::: SUPPLIED DATA :::

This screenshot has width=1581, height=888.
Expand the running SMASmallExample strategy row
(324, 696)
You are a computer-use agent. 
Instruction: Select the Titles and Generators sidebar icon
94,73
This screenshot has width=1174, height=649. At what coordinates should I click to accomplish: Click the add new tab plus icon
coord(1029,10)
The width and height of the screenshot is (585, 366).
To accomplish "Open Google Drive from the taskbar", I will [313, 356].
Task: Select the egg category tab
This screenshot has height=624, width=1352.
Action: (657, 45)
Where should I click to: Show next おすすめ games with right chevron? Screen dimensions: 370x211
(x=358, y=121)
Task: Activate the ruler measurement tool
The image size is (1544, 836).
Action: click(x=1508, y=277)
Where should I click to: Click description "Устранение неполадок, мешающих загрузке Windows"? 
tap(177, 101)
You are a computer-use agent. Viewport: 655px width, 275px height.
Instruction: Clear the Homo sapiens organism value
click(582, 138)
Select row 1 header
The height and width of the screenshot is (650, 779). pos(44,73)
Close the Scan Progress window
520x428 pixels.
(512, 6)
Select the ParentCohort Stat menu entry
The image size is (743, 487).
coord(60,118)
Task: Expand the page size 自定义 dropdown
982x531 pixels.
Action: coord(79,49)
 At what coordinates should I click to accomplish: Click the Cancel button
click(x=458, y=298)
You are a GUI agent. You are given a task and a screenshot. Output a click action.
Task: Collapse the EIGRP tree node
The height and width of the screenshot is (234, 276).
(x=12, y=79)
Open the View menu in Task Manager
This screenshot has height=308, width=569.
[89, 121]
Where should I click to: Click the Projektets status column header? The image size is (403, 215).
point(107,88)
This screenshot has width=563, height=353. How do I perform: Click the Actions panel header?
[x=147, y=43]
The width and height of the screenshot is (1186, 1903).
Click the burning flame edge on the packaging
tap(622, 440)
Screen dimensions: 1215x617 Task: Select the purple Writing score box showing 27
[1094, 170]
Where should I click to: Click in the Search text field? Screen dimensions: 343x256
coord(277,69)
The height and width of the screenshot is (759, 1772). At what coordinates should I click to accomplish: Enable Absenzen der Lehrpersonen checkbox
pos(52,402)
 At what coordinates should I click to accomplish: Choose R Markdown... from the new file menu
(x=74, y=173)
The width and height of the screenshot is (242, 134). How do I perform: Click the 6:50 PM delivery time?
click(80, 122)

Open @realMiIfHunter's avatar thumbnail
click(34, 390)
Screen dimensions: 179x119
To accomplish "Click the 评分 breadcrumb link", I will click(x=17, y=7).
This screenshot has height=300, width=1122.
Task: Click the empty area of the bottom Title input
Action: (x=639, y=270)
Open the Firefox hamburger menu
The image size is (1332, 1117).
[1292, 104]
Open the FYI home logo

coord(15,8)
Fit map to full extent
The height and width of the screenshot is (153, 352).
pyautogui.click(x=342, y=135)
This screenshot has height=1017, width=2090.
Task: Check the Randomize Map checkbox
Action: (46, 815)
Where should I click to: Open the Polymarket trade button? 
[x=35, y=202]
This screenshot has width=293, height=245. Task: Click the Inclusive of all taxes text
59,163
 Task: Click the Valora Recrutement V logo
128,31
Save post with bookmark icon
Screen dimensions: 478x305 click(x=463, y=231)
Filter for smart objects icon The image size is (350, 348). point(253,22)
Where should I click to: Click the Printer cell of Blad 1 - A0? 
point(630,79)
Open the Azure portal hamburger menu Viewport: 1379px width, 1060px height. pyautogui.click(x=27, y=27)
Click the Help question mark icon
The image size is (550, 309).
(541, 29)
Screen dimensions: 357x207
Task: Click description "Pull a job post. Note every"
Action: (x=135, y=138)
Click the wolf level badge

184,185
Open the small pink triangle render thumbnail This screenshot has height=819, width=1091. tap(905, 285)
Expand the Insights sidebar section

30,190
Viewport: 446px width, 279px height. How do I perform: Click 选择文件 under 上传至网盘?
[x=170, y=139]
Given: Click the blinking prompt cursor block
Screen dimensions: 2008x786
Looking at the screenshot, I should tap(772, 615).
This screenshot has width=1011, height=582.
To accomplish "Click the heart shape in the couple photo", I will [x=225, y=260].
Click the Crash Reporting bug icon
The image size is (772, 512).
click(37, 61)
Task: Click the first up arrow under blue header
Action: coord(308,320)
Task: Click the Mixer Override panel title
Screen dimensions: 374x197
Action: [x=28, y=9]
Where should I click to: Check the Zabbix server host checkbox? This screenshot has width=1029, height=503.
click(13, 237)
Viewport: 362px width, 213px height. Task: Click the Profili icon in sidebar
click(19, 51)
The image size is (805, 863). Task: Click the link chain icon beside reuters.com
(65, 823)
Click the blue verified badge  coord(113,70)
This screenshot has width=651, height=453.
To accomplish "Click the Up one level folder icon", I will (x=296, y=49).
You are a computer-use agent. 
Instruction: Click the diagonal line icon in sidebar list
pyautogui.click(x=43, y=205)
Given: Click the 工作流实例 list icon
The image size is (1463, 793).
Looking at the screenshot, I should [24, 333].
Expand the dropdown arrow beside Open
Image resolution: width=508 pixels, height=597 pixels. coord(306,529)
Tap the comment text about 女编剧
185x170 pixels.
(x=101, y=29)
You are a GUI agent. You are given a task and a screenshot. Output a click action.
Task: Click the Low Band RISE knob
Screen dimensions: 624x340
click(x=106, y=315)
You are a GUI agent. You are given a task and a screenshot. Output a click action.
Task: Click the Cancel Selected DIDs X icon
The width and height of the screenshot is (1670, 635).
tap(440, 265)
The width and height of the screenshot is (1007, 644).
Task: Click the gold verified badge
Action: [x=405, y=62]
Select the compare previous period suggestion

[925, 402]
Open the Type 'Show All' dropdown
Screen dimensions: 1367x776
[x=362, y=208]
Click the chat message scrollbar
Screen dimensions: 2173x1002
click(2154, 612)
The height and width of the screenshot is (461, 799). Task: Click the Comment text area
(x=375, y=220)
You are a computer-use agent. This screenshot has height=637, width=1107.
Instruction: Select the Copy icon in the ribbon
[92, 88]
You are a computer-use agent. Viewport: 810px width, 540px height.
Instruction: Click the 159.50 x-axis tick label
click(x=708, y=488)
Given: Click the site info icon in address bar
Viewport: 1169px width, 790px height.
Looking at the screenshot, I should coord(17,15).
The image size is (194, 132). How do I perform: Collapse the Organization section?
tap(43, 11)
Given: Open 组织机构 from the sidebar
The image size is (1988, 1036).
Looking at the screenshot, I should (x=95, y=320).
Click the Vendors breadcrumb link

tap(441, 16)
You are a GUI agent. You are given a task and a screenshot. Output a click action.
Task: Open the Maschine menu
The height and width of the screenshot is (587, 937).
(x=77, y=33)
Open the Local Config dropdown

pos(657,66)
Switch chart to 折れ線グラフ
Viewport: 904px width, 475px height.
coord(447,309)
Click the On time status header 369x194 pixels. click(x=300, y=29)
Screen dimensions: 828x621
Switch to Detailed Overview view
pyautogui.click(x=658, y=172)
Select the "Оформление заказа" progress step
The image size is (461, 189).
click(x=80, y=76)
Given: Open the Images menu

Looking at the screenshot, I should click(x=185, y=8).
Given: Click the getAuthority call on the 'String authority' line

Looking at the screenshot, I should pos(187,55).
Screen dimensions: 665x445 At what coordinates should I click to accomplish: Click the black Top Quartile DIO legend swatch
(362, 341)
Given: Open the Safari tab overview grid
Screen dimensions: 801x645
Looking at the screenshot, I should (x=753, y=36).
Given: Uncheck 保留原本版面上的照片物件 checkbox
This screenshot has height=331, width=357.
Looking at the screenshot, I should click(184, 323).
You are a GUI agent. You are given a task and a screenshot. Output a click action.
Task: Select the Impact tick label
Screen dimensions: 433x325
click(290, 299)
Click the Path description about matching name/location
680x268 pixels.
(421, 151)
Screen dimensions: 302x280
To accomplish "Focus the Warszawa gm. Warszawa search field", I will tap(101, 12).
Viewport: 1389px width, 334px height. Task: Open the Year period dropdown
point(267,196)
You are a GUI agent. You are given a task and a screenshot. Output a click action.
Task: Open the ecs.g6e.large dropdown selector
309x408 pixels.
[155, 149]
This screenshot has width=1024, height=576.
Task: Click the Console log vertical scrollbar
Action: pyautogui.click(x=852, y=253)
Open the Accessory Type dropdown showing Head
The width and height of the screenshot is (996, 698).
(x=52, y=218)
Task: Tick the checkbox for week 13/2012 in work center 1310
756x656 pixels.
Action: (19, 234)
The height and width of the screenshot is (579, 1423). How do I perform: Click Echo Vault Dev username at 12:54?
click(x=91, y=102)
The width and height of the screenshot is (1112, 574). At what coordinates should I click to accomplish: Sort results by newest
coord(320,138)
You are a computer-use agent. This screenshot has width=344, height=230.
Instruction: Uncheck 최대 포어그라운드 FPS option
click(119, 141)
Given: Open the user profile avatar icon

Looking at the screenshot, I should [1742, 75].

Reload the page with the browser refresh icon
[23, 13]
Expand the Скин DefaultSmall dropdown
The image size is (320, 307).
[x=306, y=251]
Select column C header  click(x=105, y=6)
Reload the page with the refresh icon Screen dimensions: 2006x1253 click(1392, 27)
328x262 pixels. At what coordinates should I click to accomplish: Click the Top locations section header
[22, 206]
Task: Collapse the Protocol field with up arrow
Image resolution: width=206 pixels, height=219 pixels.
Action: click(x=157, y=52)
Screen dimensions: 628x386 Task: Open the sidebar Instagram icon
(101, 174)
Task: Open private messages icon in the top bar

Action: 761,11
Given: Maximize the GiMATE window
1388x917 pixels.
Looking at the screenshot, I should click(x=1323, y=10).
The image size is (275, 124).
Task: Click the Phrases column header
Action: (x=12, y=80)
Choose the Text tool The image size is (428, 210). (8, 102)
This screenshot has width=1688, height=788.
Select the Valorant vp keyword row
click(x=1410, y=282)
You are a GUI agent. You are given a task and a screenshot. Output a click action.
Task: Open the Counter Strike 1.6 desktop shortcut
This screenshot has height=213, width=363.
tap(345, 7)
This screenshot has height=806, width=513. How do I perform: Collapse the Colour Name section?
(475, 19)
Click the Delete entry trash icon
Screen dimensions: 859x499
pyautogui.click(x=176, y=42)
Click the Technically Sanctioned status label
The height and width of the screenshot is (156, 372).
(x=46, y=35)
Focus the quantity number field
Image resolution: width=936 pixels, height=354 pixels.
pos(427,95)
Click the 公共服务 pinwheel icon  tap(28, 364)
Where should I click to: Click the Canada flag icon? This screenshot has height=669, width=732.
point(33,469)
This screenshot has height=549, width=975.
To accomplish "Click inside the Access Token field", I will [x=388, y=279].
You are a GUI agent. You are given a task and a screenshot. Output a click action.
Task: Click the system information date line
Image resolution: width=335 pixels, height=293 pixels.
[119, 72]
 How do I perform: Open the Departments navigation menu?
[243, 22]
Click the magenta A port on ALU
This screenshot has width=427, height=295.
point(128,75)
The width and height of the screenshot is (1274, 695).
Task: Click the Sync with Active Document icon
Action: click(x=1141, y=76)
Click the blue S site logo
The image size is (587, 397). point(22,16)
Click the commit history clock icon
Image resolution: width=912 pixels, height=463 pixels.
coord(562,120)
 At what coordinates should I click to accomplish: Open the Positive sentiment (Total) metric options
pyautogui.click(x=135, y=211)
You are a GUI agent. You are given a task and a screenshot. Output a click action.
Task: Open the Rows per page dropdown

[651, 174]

:::

▶ _OBJECTIVE_
Could you put the lines of the items, from the very first one through the line containing "[1094, 170]", into a numbered list, skipping any blank lines?

▶ _EXERCISE ANSWER_
1. This screenshot has width=1581, height=888.
2. Expand the running SMASmallExample strategy row
3. (324, 696)
4. You are a computer-use agent. 
5. Instruction: Select the Titles and Generators sidebar icon
6. 94,73
7. This screenshot has width=1174, height=649. At what coordinates should I click to accomplish: Click the add new tab plus icon
8. coord(1029,10)
9. The width and height of the screenshot is (585, 366).
10. To accomplish "Open Google Drive from the taskbar", I will [313, 356].
11. Task: Select the egg category tab
12. This screenshot has height=624, width=1352.
13. Action: (657, 45)
14. Where should I click to: Show next おすすめ games with right chevron? Screen dimensions: 370x211
15. (x=358, y=121)
16. Task: Activate the ruler measurement tool
17. The image size is (1544, 836).
18. Action: click(x=1508, y=277)
19. Where should I click to: Click description "Устранение неполадок, мешающих загрузке Windows"? 
20. tap(177, 101)
21. You are a computer-use agent. Viewport: 655px width, 275px height.
22. Instruction: Clear the Homo sapiens organism value
23. click(582, 138)
24. Select row 1 header
25. The height and width of the screenshot is (650, 779). pos(44,73)
26. Close the Scan Progress window
27. 520x428 pixels.
28. (512, 6)
29. Select the ParentCohort Stat menu entry
30. The image size is (743, 487).
31. coord(60,118)
32. Task: Expand the page size 自定义 dropdown
33. 982x531 pixels.
34. Action: coord(79,49)
35.  At what coordinates should I click to accomplish: Click the Cancel button
36. click(x=458, y=298)
37. You are a GUI agent. You are given a task and a screenshot. Output a click action.
38. Task: Collapse the EIGRP tree node
39. The height and width of the screenshot is (234, 276).
40. (x=12, y=79)
41. Open the View menu in Task Manager
42. This screenshot has height=308, width=569.
43. [89, 121]
44. Where should I click to: Click the Projektets status column header? The image size is (403, 215).
45. point(107,88)
46. This screenshot has width=563, height=353. How do I perform: Click the Actions panel header?
47. [x=147, y=43]
48. The width and height of the screenshot is (1186, 1903).
49. Click the burning flame edge on the packaging
50. tap(622, 440)
51. Screen dimensions: 1215x617 Task: Select the purple Writing score box showing 27
52. [1094, 170]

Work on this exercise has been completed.